[Evidence of a major gene in cleft lip/palate susceptibility by means of segregational analysis in the Chilean population].

The most generally accepted model for cleft lip/palate not associated to specific syndromes has been the one that postulates multifactorial inheritance with a threshold. Recent studies using complex analytical techniques have suggested the existence of a major gene with decreased penetrance in its etiology. Some authors have postulated that only a fraction of all cases of non-syndromic CL (P) would be explained by a single major gene. Other cases may be due to different genes, to environmental agents or to the interaction between them.

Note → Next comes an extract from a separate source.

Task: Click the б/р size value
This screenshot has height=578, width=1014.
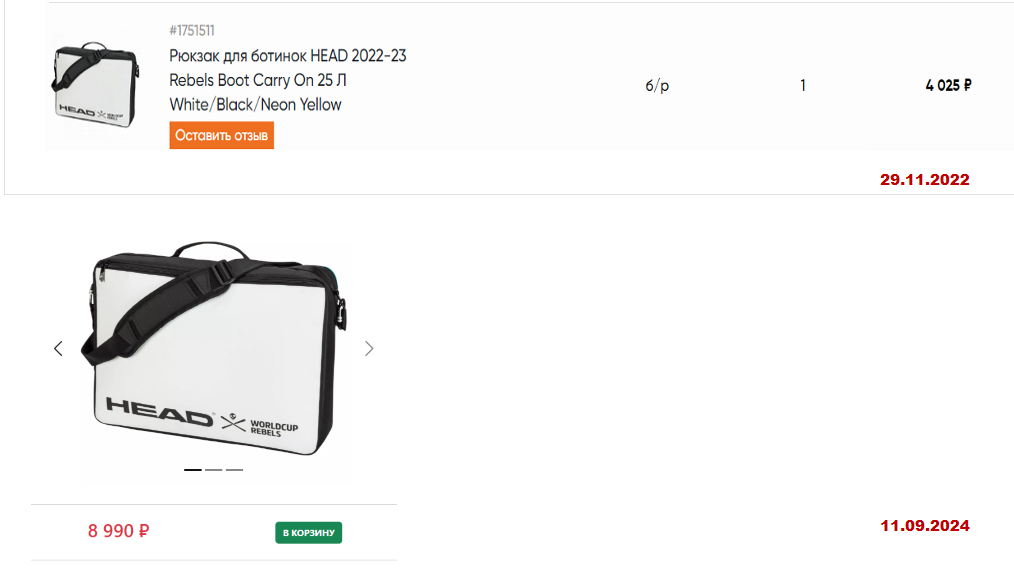Action: (657, 85)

The present study tests the monogenic inheritance model for CL (P) using segregation analysis in a sample of 211 extended pedigrees collected through CL (P) affected probands. The hypotheses of an autosomic recessive gene was analyzed in 151 sibships (size 2 or more) using "Apert's" method, "maximum likelihood method", "singles method" and "sib's, method" (single incomplete ascertainment). Results obtained do not support the hypotheses of autosomal recessive inheritance. Instead, the hypothesis of an autosomal dominant mode of inheritance with low penetrance is not rejected when analyzing the proportion of normal and affected progeny in certain types of matings in a subsample of 30 extended pedigrees with two or more affected individuals.